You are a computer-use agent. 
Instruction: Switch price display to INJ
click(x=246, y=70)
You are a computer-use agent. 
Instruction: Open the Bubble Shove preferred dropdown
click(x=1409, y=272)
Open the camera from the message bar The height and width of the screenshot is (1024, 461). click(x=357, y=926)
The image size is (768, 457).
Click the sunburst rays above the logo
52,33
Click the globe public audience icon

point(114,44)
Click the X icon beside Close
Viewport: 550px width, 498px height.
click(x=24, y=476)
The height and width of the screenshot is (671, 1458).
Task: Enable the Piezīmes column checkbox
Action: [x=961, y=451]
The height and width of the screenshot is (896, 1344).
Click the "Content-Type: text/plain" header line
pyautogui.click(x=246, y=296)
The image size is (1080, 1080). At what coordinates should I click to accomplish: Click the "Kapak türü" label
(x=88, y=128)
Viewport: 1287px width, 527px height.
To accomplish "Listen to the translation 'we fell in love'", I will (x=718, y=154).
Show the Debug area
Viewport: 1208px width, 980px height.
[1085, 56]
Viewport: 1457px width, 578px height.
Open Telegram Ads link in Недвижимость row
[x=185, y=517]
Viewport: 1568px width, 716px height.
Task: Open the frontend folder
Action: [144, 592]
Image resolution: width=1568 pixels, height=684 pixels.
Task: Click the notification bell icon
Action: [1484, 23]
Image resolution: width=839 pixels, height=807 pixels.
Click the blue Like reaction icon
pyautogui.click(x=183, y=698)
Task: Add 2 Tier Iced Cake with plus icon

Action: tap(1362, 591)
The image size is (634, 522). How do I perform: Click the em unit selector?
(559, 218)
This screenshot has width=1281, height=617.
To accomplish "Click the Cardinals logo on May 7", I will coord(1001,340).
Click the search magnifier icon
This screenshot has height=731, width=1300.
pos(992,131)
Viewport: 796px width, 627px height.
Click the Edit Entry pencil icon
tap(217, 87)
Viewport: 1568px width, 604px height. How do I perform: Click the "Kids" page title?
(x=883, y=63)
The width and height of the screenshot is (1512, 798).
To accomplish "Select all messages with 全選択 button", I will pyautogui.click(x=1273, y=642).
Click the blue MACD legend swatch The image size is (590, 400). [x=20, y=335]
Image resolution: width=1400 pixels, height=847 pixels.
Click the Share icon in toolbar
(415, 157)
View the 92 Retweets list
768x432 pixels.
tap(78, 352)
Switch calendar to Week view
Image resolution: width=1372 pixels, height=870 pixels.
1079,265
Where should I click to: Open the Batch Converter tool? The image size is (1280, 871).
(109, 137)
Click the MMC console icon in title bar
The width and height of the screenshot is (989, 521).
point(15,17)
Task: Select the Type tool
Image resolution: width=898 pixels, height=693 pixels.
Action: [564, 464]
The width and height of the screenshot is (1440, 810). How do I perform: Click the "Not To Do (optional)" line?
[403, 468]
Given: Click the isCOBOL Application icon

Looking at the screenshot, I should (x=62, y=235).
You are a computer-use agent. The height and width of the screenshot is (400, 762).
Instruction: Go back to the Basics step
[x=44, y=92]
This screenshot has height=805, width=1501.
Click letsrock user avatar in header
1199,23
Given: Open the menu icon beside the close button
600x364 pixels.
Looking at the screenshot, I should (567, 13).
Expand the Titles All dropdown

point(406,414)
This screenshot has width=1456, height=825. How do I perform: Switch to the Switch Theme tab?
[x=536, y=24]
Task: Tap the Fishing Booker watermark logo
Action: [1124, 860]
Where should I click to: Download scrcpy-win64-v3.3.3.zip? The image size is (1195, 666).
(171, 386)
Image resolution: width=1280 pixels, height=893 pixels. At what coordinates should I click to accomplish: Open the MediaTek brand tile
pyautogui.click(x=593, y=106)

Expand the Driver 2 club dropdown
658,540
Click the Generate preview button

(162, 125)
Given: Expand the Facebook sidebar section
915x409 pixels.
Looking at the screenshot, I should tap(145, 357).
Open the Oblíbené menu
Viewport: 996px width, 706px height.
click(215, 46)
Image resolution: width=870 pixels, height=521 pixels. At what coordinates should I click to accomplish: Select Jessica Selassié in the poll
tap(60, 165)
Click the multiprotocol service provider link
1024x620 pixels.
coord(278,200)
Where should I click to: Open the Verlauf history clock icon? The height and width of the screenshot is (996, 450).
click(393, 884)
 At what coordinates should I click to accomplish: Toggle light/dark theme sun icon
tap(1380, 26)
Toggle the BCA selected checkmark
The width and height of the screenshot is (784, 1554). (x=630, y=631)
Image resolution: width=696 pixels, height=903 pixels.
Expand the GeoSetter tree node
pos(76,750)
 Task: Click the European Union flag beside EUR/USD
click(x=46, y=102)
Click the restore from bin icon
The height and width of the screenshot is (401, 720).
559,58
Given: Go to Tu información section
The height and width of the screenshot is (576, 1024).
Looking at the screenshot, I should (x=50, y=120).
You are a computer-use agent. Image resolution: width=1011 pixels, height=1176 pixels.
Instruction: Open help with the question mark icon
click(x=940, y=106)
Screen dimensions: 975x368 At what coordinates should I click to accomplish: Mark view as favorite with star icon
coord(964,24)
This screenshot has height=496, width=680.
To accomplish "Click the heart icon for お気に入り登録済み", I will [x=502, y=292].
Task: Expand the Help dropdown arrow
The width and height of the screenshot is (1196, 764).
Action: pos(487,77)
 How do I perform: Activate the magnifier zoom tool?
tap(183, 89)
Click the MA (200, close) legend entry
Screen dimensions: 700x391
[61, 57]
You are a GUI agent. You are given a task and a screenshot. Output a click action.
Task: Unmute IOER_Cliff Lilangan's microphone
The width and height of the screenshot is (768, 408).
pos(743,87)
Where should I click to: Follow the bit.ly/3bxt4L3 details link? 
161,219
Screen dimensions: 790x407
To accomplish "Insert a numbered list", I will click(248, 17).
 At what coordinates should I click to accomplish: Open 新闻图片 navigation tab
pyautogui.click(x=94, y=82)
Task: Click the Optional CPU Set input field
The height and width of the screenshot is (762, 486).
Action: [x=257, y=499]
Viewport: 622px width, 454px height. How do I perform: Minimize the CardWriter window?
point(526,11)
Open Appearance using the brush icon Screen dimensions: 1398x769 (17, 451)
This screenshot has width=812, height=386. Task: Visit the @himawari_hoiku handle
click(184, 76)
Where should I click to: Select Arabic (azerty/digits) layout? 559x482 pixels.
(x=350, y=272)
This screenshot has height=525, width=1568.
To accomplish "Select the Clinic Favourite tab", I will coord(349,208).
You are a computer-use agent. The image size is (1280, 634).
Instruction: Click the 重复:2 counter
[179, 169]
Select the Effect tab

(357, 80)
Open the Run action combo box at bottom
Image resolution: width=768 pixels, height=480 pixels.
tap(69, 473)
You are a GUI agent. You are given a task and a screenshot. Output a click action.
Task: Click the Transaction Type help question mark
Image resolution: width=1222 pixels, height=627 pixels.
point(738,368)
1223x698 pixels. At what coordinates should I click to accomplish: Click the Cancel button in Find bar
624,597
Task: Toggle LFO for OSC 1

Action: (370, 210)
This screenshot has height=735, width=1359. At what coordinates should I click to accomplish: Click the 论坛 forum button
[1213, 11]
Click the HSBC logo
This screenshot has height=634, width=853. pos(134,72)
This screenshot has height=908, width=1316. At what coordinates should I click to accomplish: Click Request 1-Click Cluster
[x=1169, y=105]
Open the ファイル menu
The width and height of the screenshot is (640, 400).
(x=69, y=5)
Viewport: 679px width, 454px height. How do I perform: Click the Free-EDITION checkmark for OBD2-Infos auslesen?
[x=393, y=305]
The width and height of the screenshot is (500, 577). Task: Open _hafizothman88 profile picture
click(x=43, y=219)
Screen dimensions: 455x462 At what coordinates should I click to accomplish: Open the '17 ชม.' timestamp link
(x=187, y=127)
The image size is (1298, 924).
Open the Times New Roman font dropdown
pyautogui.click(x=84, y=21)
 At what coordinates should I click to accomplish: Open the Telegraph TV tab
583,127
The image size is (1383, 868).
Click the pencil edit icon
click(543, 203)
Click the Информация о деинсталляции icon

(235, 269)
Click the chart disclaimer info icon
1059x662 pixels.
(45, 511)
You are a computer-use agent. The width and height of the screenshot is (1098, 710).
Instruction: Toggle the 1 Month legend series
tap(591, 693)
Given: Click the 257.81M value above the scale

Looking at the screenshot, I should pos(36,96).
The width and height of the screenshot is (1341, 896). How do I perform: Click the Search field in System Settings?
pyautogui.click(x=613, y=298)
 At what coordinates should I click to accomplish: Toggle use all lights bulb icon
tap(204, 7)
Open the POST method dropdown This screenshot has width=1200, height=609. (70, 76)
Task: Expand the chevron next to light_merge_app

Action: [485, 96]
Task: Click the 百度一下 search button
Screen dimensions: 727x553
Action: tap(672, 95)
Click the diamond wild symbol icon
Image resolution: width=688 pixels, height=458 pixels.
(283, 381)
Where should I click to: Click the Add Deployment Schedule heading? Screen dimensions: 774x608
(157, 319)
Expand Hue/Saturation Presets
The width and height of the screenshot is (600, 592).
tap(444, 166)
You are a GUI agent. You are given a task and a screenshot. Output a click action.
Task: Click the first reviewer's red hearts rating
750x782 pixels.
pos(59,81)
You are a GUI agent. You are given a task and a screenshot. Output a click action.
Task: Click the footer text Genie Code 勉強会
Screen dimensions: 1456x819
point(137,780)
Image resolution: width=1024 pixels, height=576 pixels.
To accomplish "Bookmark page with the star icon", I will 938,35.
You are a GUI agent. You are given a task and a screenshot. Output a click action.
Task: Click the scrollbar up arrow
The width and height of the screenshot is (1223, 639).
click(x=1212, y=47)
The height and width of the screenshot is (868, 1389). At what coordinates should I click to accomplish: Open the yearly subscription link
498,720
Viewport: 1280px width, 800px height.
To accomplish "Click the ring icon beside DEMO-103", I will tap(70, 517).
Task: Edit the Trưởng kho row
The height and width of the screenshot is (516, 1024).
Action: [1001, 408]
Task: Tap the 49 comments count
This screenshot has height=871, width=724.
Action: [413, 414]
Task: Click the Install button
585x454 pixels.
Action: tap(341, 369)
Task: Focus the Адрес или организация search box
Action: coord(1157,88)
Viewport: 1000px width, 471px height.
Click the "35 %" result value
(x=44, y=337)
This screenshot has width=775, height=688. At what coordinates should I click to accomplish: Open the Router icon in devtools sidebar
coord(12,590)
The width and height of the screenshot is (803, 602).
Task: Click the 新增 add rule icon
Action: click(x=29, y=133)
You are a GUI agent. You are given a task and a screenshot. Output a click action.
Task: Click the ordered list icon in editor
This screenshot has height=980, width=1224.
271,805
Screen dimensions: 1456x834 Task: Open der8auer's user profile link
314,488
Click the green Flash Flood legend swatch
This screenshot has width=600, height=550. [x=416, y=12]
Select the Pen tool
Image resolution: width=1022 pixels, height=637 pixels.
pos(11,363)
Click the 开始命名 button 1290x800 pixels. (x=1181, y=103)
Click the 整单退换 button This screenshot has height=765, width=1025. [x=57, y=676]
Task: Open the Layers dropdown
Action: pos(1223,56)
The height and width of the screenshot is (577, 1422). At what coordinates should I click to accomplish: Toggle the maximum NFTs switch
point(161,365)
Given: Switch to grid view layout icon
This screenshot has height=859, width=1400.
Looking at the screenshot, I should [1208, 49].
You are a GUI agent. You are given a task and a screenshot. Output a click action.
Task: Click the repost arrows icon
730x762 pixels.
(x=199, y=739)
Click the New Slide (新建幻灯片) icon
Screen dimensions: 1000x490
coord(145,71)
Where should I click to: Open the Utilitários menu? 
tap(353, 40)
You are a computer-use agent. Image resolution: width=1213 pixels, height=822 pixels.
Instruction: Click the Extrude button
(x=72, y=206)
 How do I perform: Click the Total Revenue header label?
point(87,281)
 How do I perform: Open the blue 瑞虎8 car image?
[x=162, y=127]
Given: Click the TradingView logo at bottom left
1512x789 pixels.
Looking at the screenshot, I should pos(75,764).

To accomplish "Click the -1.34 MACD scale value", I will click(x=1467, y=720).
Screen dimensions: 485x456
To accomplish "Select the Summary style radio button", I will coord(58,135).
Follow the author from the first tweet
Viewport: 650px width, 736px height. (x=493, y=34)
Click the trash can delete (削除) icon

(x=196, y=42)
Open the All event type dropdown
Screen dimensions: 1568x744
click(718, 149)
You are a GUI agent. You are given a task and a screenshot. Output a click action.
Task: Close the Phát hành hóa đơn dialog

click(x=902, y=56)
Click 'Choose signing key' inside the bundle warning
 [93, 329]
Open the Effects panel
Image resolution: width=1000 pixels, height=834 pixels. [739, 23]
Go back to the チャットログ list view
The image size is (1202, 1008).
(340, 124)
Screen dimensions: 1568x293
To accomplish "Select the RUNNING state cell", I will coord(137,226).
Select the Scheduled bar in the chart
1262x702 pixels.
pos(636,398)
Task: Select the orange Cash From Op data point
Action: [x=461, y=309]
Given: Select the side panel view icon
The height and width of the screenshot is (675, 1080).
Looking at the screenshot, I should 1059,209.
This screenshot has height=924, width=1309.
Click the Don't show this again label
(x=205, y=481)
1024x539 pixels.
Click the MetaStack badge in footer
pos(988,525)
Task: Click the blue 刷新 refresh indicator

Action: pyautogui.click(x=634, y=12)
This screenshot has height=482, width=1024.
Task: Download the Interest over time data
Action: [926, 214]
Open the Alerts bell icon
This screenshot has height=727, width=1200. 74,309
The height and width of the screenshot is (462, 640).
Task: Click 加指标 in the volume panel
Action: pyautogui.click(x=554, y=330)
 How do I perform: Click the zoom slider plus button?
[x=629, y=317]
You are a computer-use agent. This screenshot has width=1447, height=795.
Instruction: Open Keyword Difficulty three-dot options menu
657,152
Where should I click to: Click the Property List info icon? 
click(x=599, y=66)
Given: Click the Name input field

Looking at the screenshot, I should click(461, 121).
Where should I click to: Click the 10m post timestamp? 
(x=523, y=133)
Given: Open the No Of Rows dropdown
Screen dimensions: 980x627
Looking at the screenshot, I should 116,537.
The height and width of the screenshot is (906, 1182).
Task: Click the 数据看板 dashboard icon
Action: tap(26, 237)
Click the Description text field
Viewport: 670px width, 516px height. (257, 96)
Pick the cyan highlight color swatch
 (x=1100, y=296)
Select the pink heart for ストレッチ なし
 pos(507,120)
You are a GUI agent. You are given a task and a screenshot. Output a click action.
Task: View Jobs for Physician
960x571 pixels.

+-------+

## Assignment
Return all lines from the data above with "bottom" in them.

## Answer space
Open the Run action combo box at bottom
Given: Click the TradingView logo at bottom left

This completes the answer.